*Exercise aim:* Copy out, without any change, the lines from the one containing "The height and width of the screenshot is (717, 1259)." through the one containing "point(428,17)", including both of those lines, and leave out the pictures.

*Data for this task:*
____________
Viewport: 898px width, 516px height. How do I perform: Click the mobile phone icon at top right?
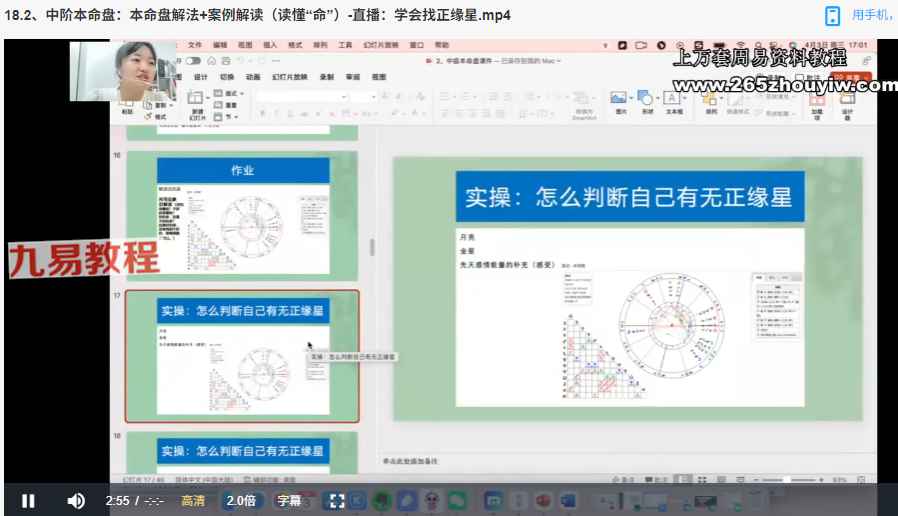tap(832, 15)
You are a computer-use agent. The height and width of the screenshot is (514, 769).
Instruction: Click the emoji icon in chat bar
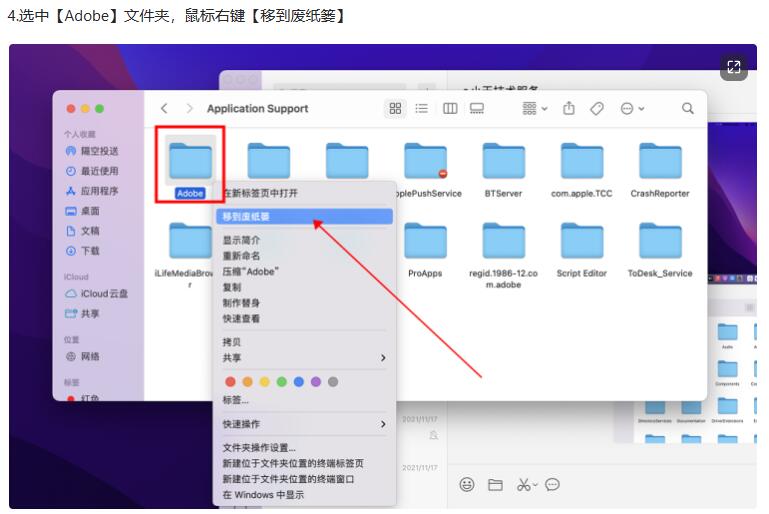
____________
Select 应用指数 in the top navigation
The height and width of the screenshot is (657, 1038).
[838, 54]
____________
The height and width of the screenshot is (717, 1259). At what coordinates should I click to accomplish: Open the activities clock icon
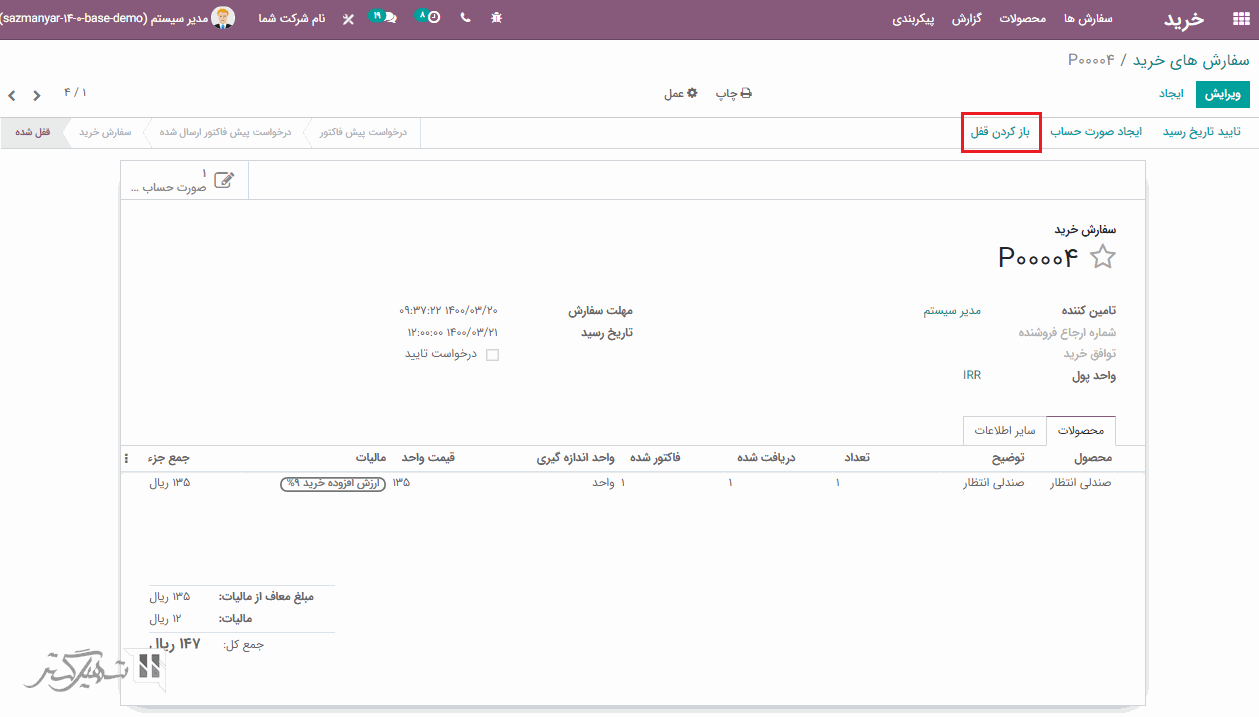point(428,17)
____________
*Solution:*
The height and width of the screenshot is (717, 1259). At what coordinates should I click to accomplish: Open the activities clock icon
point(428,17)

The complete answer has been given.